● **WHAT THE TASK REQUIRES**
Every record here needs to be retyped exactly.

● **Dataset entries**
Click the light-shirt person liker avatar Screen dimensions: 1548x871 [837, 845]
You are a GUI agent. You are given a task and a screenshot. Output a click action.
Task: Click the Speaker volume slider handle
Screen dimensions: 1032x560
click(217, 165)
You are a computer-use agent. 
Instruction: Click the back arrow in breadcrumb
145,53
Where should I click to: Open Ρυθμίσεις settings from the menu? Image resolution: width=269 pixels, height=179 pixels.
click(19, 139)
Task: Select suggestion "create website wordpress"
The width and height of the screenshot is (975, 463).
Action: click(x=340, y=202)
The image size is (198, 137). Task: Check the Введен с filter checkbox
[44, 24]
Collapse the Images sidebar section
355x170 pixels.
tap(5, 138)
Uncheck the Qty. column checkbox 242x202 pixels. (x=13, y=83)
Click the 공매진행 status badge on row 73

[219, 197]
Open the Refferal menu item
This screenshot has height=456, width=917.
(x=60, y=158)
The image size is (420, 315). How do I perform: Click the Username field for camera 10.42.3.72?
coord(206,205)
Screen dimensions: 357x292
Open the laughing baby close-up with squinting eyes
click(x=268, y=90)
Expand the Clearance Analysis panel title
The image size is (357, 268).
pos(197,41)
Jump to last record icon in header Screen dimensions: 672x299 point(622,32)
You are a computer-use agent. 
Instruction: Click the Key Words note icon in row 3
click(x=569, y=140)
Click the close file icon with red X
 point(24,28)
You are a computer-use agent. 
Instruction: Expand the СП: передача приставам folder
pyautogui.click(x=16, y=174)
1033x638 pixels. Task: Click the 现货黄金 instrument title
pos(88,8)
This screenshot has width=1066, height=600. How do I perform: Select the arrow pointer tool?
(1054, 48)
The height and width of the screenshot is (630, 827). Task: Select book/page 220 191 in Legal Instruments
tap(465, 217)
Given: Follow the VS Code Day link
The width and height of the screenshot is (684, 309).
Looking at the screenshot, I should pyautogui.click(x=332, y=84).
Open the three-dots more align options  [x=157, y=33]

● **SOLVED EXERCISE**
Click the light-shirt person liker avatar Screen dimensions: 1548x871 [837, 845]
You are a GUI agent. You are given a task and a screenshot. Output a click action.
Task: Click the Speaker volume slider handle
Screen dimensions: 1032x560
click(217, 165)
You are a computer-use agent. 
Instruction: Click the back arrow in breadcrumb
145,53
Where should I click to: Open Ρυθμίσεις settings from the menu? Image resolution: width=269 pixels, height=179 pixels.
click(19, 139)
Task: Select suggestion "create website wordpress"
The width and height of the screenshot is (975, 463).
Action: click(x=340, y=202)
The image size is (198, 137). Task: Check the Введен с filter checkbox
[44, 24]
Collapse the Images sidebar section
355x170 pixels.
tap(5, 138)
Uncheck the Qty. column checkbox 242x202 pixels. (x=13, y=83)
Click the 공매진행 status badge on row 73

[219, 197]
Open the Refferal menu item
This screenshot has height=456, width=917.
(x=60, y=158)
The image size is (420, 315). How do I perform: Click the Username field for camera 10.42.3.72?
coord(206,205)
Screen dimensions: 357x292
Open the laughing baby close-up with squinting eyes
click(x=268, y=90)
Expand the Clearance Analysis panel title
The image size is (357, 268).
pos(197,41)
Jump to last record icon in header Screen dimensions: 672x299 point(622,32)
You are a computer-use agent. 
Instruction: Click the Key Words note icon in row 3
click(x=569, y=140)
Click the close file icon with red X
 point(24,28)
You are a computer-use agent. 
Instruction: Expand the СП: передача приставам folder
pyautogui.click(x=16, y=174)
1033x638 pixels. Task: Click the 现货黄金 instrument title
pos(88,8)
This screenshot has width=1066, height=600. How do I perform: Select the arrow pointer tool?
(1054, 48)
The height and width of the screenshot is (630, 827). Task: Select book/page 220 191 in Legal Instruments
tap(465, 217)
Given: Follow the VS Code Day link
The width and height of the screenshot is (684, 309).
Looking at the screenshot, I should pyautogui.click(x=332, y=84).
Open the three-dots more align options  [x=157, y=33]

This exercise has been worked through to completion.